Amazingly there were still quite a few leaves on the vines right at the beginning of the month but the freezing start to December soon put an end to all that. In the vineyards things carried on pretty much as they had left off at the end of November, with pruning and the associated jobs (pre-pruning, cane collection and cane destruction) still taking up an overwhelming part of the month in the various quintas. What with time taken off over the Christmas and the New Year period (both falling inconveniently in the middle of the week) the number of working days was cut too, but on balance the majority of properties are still well on schedule or even ahead. The lack of autumn rain has made the pruning go quicker than we would normally have counted on.
Olive picking continued to feature heavily as the other main occupation during the month, much as it had in November. As we said last month, the crop is of a good size but there are some question marks over quality caused by significant fly attacks. Terrain preparation for the new vineyard plantations continued throughout the month. Good weather meant that the surribas progressed rapidly in December and were well on course by the end of the year in spite of the fact that the machines lost several working days over the festive season. One of the problems that often occurs at this time of year is that the bulldozers have to stop due to excessive rain. They cannot easily work in waterlogged soils where they run the risk of getting bogged down, and there is little point in wasting time trying to un-compact mud. These problems have not troubled us so far during the current planting season. On the contrary, the soils are still alarmingly dry beneath, once the surface has been scraped. It seems that the recent lack of clouds does have a silver lining after all as this situation makes the work far more efficient. Stone clearing featured too, as this is an indispensable part of the land preparation.
In some vineyards it was decided to take advantage of such circumstances to start drilling holes for replanting. Every year the falhas (missing or dead vines) should be replaced in at least a percentage of the vineyards. Although the rootlings won’t be planted until early in the spring, if the equipment is available it might as well be put to use.
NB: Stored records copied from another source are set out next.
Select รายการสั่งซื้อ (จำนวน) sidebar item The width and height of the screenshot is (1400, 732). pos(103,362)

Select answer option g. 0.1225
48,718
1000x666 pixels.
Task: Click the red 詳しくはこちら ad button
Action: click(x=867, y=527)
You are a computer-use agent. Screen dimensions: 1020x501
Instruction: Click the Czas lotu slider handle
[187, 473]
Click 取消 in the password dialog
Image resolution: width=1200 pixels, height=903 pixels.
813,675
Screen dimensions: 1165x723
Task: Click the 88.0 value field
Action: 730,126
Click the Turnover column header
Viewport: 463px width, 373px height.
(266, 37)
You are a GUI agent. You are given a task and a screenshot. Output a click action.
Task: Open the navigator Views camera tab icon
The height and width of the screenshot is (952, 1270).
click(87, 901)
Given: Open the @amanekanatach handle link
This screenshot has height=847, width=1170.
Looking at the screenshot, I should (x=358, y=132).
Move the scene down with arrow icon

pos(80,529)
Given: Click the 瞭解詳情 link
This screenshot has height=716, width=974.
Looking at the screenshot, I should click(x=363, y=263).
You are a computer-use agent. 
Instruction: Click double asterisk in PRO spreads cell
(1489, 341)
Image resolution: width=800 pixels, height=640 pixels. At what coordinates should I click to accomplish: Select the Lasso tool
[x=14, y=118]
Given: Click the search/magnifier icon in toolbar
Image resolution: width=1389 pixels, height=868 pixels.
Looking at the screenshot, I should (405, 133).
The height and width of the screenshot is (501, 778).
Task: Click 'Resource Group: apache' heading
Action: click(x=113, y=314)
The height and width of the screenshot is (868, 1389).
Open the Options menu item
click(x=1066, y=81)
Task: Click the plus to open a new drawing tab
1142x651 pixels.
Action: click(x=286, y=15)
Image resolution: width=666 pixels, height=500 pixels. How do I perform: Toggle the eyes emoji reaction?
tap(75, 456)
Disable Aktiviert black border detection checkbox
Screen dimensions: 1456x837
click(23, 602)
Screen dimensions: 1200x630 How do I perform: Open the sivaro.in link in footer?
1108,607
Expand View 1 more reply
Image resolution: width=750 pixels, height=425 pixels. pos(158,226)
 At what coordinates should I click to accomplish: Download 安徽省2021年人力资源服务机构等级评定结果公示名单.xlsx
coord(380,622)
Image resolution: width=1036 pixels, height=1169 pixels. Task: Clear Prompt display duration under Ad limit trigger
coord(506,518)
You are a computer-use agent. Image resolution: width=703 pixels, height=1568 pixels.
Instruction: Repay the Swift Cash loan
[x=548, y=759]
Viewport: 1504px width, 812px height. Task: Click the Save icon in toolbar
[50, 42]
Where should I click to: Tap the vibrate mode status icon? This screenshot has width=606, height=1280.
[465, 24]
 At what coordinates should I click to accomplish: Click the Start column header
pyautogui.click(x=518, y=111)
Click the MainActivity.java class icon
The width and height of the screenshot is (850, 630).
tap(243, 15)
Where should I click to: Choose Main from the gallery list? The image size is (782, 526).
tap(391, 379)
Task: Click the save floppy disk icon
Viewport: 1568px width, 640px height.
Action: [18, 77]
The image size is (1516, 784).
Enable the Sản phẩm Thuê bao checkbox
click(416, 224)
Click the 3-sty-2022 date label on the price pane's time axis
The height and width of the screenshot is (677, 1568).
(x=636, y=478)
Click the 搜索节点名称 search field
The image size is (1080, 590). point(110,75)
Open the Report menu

Elsewhere we witnessed optimistic fertiliser applications – optimistic because nutrients will never become available to the vines without a certain level of soil water – and the ubiquitous task of scarification also featured across the Douro. Controlling weeds is an endless task, and so virtually every month clearing the taludes (the banks of the terraces) is on the cards somewhere. And of course, other minor activities featuring in December that usually accompany pruning (or follow soon after) include trellis repairs and maintenance (see last month’s report for more details) and this procedure also took up some time.